Uno de los aspectos más destacados del presente estadio de la producción artística es el de hallarse marcado por la hibridación, la mudanza y la dilatación de los recursos y de los límites de las disciplinas. El encuentro entre dos prácticas bidimensionales tan dispares como la pintura y la fotografía constituye hoy una práctica de cultivo tan heterogéneo como pertinaz. Son legión los pintores que han tomado la cámara para mostrar en imágenes fotográficas una suerte de trasunto de su mundo pictórico, seleccionando, para ello, fragmentos de la realidad que su mirada adaptada reconoce como propios. Otros pintores han empleado todo tipo de fotografías ajenas, desde recortes de prensa a elementos publicitarios, y aun reproducciones de obras artísticas, para manipular su superficie con pintura e introducir una desviación de su significado original. Otras estrategias más radicales han explotado la confrontación entre la creación única y la imagen reproducible, entre la manipulación física de pigmentos y texturas y el recurso a la tecnología –propias de la pintura y de la fotografía, respectivamente–, para proceder a la destrucción, tan perturbadora como memorable, de alguno de los dos términos de esta dualidad.

En el amplio espectro de concomitancias y diferencias que relacionan a las prácticas pictóricas y las fotográficas, el trabajo que ha realizado durante los últimos años Felipe Barragán (Bogotá, Colombia, 1978) resulta particularmente estimulante. Barragán, sin haber abandonado las disciplinas del dibujo y la pintura, en las que ha alcanzado, pese a su juventud,  una notable distinción, procede, del mismo modo en que se enfrentaría a la distribución cromática de pigmentos sobre papel, tabla o lienzo, a la manipulación digital, mediante un programa de edición, de materiales fotográficos encontrados, conducente a la creación de diversas series de impresiones transfotográficas.

Desde el verano de 2008, Barragán -quien residía entonces en España, adonde llegó en 2003 hasta su regreso a su Colombia natal a comienzos de 2015-, ha venido desarrollando una ávida y persistente, diríamos, codiciosa, labor de registro de imágenes encontradas. No se trata de un archivo de meros recortes, sino que ha clasificado, e incluso escaneado, aquellos elementos bidimensionales que le resultan de algún modo llamativos entre cuantos le salen al paso. Entre sus protagonistas más destacados se hallan las matrices plásticas que sirven para generar, mediante tricromía, la impresión de fotografías digitales. Barragán hizo acopio de ellas en diversos desplazamientos al exterior de un laboratorio fotográfico madrileño, del que recogía sus desechos.
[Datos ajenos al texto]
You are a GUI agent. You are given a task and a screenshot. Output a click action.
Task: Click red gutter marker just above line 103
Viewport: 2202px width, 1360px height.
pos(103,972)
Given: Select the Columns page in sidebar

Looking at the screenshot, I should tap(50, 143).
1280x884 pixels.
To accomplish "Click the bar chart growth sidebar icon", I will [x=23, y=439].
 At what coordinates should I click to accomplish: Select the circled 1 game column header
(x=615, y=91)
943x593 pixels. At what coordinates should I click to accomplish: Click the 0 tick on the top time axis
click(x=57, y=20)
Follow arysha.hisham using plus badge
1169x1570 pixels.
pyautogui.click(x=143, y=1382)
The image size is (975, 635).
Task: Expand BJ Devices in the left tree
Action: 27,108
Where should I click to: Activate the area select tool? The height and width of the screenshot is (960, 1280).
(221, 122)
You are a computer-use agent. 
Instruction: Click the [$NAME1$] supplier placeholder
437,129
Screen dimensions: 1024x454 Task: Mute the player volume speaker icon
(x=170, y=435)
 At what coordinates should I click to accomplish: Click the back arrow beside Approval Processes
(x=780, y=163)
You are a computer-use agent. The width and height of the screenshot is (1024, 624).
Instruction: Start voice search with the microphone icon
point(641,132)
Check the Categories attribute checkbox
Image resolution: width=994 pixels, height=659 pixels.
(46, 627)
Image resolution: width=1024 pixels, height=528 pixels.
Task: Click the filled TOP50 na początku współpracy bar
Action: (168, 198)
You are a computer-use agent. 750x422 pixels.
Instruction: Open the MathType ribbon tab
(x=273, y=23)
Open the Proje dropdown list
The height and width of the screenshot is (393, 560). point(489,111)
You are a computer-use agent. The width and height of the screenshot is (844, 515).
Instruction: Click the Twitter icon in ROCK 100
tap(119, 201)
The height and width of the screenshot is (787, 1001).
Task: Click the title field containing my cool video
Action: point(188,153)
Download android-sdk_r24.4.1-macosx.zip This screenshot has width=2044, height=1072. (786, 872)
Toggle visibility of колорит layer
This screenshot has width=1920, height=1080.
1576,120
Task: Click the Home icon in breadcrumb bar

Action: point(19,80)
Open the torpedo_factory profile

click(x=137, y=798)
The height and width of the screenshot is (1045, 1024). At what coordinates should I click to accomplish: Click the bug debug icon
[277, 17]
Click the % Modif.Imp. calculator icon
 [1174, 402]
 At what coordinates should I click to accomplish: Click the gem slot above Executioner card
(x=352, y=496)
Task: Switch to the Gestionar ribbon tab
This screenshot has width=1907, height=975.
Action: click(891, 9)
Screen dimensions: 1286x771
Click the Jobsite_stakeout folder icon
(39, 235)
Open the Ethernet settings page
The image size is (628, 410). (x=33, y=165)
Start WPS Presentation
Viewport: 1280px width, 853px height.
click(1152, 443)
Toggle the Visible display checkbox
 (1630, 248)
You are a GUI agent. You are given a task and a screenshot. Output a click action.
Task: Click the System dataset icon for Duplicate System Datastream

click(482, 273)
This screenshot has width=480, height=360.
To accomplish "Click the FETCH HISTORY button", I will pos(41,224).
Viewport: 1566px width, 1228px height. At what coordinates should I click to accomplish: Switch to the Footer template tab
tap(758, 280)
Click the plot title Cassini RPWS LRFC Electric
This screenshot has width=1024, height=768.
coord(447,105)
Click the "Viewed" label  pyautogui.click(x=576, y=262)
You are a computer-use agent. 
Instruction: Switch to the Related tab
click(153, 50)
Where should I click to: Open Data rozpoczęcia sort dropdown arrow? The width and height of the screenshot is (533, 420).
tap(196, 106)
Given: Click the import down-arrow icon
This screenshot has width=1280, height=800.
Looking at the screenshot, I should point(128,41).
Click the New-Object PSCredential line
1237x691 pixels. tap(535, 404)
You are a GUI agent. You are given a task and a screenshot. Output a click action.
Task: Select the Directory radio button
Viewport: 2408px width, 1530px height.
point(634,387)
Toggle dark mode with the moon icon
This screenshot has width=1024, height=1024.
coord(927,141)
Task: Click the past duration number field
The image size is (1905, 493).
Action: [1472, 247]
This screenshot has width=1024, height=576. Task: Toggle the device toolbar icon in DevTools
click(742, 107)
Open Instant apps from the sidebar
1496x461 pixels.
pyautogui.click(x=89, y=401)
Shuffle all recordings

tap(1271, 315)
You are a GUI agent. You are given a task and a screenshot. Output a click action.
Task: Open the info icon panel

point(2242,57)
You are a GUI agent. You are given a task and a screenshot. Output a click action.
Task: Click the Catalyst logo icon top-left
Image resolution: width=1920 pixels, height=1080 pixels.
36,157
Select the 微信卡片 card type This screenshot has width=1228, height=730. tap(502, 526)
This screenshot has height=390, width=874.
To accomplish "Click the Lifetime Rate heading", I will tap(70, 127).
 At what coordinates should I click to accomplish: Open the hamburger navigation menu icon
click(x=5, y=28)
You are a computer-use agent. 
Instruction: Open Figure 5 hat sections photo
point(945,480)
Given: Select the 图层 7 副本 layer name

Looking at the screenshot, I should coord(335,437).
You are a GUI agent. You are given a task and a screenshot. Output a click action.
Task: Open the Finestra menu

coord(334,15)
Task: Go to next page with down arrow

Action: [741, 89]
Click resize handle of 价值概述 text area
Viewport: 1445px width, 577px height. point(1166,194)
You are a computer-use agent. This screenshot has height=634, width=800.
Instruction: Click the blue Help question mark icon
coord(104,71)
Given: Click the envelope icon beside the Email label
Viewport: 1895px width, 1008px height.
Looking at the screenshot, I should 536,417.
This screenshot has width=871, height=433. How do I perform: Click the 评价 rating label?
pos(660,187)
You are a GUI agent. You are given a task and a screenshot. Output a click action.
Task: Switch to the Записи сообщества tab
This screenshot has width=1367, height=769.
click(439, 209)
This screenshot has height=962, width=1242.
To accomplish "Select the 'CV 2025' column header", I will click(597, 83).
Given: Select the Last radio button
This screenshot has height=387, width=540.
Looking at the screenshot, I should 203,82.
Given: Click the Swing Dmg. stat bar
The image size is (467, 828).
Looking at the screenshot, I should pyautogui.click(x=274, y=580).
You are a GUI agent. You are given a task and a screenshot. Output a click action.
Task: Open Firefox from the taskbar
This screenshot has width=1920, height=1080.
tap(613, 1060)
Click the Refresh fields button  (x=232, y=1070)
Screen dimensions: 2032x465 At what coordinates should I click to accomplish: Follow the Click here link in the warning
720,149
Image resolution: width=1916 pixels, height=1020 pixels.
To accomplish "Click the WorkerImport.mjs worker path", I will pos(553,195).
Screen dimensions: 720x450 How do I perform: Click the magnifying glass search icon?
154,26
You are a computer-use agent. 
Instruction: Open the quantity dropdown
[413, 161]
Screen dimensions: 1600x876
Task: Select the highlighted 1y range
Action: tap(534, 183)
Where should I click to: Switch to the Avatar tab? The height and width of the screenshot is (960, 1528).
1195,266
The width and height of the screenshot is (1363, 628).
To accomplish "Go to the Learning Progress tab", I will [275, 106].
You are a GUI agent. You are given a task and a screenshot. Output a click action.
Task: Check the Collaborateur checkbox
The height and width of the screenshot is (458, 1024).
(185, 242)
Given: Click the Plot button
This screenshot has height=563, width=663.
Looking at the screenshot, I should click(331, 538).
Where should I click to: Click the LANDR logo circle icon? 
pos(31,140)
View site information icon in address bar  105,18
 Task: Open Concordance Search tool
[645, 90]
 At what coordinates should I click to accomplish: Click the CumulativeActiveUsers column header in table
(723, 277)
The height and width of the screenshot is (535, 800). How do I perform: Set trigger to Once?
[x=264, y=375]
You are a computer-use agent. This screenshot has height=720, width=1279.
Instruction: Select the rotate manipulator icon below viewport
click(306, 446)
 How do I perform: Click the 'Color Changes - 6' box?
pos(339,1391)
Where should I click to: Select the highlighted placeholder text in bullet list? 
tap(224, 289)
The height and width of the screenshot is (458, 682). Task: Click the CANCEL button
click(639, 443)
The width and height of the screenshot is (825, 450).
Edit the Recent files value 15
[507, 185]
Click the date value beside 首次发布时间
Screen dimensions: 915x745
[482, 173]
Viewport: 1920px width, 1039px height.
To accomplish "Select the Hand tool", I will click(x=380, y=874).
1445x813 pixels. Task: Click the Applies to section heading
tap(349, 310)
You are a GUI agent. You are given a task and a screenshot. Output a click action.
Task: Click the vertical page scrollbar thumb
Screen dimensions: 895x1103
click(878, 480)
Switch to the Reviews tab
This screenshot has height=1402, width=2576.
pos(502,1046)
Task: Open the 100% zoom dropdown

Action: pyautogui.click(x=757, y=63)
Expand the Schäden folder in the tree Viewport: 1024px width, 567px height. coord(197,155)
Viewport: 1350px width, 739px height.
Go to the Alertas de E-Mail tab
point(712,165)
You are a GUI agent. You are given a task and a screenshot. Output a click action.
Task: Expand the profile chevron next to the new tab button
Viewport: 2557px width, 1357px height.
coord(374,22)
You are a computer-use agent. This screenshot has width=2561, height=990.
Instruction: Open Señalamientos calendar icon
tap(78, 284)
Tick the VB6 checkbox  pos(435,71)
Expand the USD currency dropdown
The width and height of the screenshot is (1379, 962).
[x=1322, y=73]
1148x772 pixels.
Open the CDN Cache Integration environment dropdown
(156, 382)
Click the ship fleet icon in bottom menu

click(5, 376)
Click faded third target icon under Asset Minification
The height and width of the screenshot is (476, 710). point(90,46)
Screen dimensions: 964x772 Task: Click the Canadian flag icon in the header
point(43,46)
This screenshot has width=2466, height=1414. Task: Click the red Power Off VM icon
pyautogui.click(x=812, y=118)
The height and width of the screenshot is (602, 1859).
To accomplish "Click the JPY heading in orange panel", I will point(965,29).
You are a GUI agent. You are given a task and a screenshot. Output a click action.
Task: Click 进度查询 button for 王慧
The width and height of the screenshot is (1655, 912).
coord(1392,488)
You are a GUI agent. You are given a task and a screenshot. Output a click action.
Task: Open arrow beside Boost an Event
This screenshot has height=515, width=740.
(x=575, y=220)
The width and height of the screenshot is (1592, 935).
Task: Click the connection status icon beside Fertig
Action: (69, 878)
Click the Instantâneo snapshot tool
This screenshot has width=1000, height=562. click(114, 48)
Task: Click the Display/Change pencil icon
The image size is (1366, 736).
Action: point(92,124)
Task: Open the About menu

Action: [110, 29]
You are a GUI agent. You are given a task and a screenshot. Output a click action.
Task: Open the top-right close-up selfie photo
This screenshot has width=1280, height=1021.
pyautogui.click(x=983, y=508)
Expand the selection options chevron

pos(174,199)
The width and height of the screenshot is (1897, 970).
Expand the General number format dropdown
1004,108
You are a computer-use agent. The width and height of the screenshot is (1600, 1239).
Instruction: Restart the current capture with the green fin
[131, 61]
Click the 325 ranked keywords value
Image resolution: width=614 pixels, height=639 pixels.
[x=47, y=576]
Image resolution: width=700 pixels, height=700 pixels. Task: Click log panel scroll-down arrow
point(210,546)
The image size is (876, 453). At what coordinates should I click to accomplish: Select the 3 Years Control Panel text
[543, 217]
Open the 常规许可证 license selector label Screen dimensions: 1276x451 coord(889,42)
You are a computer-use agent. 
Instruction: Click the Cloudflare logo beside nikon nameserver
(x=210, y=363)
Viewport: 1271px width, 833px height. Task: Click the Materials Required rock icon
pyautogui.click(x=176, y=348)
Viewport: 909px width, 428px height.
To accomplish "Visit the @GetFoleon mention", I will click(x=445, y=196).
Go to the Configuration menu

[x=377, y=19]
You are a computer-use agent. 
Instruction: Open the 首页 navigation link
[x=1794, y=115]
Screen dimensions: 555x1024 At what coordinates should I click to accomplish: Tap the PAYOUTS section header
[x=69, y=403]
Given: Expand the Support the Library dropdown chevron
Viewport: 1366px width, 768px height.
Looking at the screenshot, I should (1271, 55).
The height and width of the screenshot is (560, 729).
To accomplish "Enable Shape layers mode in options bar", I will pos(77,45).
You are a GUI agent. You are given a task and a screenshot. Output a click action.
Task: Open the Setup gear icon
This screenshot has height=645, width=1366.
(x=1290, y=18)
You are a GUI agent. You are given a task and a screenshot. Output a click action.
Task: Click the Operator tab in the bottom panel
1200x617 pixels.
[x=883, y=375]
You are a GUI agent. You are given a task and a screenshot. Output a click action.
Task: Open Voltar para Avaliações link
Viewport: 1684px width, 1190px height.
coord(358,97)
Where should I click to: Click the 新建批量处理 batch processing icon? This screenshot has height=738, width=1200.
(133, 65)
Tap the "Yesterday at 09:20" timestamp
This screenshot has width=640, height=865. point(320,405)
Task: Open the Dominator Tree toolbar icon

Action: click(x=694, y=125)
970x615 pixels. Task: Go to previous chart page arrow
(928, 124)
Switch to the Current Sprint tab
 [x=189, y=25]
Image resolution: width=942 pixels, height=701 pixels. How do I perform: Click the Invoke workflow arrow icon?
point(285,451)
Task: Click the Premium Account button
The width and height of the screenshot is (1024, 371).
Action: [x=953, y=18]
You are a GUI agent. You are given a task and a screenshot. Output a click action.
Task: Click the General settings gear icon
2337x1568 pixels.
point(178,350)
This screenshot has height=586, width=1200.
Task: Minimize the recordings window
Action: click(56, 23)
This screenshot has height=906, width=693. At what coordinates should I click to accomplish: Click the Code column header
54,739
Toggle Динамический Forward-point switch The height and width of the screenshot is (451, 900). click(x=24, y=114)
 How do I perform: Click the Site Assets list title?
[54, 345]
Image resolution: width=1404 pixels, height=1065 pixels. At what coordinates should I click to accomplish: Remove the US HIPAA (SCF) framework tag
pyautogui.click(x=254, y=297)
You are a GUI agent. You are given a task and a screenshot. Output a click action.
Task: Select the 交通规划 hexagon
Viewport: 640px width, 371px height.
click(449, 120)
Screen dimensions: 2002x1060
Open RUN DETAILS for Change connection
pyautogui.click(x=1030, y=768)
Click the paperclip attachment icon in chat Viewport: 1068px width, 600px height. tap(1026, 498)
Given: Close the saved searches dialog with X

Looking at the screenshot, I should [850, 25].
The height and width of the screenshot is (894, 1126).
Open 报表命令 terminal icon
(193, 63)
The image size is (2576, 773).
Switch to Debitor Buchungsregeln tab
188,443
El tratamiento de estas imágenes se encuentra caracterizado por la búsqueda del accidente y una postproducción digital mediante un programa de tratamiento de imagen, a través del cual, las manos y los ojos del artista, instruidos en la materia plástica, se dirigen a una reelaboración de carácter digital que, además de por su interés pictórico, contribuye a poner en abismo la naturaleza misma de la vocación de trascendencia del arte fotográfico.

En su estadio inicial, las series transfotográficas de Barragán se materializaron en soportes de un formato  uniforme (el A2; 42 x 59,4 cm), y fueron producidas con la misma impresora de inyección de tinta, si bien la calidad del papel empleado no ha sido siempre la misma, habiéndose servido de papel baritado para dos de las series (Negatividad y Sublimación) y, posteriormente, de un papel sin emulsión fotosensible y compuesto por un 90% de fibra de bambú y un 10% de algodón para una tercera (Pruebas al satén).

La elaboración de estas series ha sido dilatada en el tiempo. Comenzó con el escaneado de los materiales fotográficos encontrados y el tratamiento digital de estos archivos, un procedimiento que remonta sus orígenes a 2008. En todos los casos, Barragán registra sus hallazgos con un escáner para opacos. Con posterioridad, Barragán opera individualmente sobre cada uno de los archivos escaneados, procediendo a una manipulación digital de su cromatismo, mas nunca de la composición. La realización final de las obras de las tres series no tuvo lugar sino a partir de 2013, después de haber adquirido una impresora digital con la que alcanzó la calidad técnica que ambicionaba desde el inicio de estos trabajos.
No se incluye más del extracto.